Lo primero que vimos de Chile fueron los dientes nevados de los Andes. Desde el avión, los picos impresionantes de la cordillera desfilaron ante nuestros ojos cansados durante minutos. Lagos helados y agujas afiladas se sucedían como un océano encrespado o el lecho de un faquir. Mi madre, antes de salir, se había quejado de que tuviera que sobrevolar las montañas: “mira lo que les pasó a aquellos pobres jugadores de rugby que se estrellaron allí”, me dijo. Resulta muy confortante acordarse de ello a diez mil metros de altura mientras te abrochas el cinturón, porque la voz de la azafata te avisa de que las turbulencias en los Andes pueden especialmente movidas.

Finalmente, tomamos tierra en el aeropuerto Arturo Merino Benítez de Santiago, con apenas 5ºC de temperatura y cuando la mañana aún bostezaba. Sólo queríamos dormir. Fuimos directos a nuestra habitación alquilada, y así pasamos por el centro histórico y la conocida Plaza de Armas, protagonista de varios episodios violentos. Como en Lima, la plaza originariamente se diseñó como un damero alrededor del cual se fueron ubicando los comercios. Por allí se encuentra el Palacio de la Moneda -otro hito en la historia negra de Chile por el golpe de Estado de Pinochet y la muerte de Salvador Allende– y las calles aledañas, donde se reúnen los enamorados del ajedrez a echar unas partidas.
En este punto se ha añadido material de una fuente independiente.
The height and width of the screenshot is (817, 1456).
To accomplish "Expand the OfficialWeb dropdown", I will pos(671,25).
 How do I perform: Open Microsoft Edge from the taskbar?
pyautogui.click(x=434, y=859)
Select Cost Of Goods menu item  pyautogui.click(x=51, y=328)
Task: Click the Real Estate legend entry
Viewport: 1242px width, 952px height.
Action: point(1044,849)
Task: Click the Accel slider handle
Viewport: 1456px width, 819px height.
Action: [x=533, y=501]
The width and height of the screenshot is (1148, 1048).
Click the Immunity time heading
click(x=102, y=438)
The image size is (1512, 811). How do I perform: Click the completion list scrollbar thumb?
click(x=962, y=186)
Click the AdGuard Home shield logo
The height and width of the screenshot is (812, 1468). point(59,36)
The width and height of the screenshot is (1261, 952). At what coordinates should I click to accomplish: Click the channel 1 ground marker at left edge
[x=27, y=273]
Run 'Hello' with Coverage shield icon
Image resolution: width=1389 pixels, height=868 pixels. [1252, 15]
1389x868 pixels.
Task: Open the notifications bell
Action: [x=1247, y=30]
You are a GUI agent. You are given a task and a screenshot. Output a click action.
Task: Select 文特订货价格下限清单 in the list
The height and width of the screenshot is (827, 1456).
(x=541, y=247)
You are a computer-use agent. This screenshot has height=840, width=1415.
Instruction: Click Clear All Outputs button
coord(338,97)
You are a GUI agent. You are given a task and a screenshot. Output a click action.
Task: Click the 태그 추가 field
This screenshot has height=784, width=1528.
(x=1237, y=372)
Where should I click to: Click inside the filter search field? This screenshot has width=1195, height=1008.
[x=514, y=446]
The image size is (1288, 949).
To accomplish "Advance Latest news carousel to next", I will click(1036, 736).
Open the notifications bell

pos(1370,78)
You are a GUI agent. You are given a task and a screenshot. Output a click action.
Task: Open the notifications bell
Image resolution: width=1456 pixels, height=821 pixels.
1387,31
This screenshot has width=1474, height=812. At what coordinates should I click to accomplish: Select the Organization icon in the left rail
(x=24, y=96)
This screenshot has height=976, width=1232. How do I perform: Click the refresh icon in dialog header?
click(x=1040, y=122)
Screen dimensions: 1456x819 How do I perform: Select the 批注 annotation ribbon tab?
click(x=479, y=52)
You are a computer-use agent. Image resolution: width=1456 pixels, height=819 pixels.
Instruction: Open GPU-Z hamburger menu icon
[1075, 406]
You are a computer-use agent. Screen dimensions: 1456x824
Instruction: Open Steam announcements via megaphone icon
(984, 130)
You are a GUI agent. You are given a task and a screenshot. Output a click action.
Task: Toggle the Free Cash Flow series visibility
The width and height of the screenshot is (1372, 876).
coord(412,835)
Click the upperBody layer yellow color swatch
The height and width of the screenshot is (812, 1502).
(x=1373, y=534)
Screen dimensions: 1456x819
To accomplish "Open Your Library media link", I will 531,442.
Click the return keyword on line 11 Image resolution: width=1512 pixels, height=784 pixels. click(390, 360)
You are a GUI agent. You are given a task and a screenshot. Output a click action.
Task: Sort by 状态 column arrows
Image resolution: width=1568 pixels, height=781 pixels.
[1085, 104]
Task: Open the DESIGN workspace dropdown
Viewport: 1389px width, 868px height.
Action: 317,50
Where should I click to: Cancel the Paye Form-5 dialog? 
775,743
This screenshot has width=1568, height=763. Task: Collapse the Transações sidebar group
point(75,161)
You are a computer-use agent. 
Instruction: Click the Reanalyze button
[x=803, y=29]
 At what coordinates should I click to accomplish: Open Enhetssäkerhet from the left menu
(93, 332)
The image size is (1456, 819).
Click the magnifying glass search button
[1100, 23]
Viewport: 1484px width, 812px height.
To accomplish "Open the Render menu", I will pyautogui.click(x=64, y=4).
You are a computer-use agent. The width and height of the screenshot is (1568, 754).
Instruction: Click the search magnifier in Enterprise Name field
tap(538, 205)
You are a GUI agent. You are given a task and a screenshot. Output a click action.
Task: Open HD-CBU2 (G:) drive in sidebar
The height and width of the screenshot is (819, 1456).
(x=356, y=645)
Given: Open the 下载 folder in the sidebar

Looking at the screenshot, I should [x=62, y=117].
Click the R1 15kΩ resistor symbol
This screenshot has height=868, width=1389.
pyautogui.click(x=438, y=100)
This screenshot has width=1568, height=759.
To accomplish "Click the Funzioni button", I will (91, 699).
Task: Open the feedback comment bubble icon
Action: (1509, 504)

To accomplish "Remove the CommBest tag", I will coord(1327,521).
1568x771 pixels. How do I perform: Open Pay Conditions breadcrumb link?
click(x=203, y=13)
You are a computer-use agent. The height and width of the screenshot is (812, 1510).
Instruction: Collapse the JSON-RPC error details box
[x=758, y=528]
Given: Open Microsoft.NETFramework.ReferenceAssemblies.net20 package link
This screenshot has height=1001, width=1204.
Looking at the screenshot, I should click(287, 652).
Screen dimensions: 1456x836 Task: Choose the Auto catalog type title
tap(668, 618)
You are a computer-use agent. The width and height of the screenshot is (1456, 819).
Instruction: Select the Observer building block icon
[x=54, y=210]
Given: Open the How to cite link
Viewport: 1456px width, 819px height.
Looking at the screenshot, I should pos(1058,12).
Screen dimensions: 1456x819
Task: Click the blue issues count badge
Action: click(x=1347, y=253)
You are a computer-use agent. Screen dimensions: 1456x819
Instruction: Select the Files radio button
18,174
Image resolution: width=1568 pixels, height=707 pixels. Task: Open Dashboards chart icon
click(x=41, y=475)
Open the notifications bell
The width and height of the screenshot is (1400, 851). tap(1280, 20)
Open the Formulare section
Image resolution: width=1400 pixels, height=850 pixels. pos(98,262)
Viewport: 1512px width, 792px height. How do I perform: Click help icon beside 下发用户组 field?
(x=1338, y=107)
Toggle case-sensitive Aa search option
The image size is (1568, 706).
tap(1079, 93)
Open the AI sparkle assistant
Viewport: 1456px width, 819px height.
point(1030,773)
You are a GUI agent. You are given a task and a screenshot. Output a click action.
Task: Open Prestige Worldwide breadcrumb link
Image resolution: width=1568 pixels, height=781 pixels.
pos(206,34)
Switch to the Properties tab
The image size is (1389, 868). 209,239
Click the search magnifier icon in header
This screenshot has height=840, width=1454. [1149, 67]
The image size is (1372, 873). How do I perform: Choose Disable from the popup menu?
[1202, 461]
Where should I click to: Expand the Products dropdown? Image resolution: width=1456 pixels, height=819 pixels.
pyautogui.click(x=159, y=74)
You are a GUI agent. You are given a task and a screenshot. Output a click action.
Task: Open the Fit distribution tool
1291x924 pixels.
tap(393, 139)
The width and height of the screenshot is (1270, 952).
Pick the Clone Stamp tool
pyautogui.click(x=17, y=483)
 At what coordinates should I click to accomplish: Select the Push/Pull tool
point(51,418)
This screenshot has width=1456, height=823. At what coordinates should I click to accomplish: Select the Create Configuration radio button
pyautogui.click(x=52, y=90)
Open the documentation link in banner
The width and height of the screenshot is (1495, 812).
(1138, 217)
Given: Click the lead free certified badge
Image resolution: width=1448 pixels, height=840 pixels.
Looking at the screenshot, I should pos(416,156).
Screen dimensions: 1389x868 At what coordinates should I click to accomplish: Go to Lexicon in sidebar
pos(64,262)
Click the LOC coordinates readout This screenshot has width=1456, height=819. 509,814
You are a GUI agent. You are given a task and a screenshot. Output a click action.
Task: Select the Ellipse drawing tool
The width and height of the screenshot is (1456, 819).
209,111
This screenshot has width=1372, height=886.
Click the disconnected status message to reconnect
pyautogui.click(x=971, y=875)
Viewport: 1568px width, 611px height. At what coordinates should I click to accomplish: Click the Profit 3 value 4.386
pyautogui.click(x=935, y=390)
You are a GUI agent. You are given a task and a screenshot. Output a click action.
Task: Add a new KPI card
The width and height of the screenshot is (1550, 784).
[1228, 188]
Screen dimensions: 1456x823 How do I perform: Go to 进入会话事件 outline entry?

Siento rabia porque estoy perdiendo el tiempo aquí, dando vueltas en la cama, y no puedo ni vivir ni descansar. Nos hemos ido a la cama cuando los chilenos han acabado su jornada laboral y comienzan a invadir el metro, el cine, los bares. Nosotros, no. Nosotros debemos dormir un poco. Pero aquí hay demasiado silencio, sólo escucho una suave respiración que no sé si gime o sueña, y a través de la fina cortina de mis párpados cerrados adivino que el día está naciendo, quizás unos primeros rayos estén ya encendiendo el espectacular skyline natural de Santiago.

Camino a casa nos topamos con un chileno aficionado a la poesía. Estuvimos un rato hablando de la dictadura chilena y la española. Fue quien nos ayudó a encontrar la parada de metro, y cuando supo de dónde veníamos no se pudo contener: “¿Son de España? ¡Baltasar Garzón..!”, exclamó con orgullo. Es la primera vez que no nos gritan: ¡¡Barça!!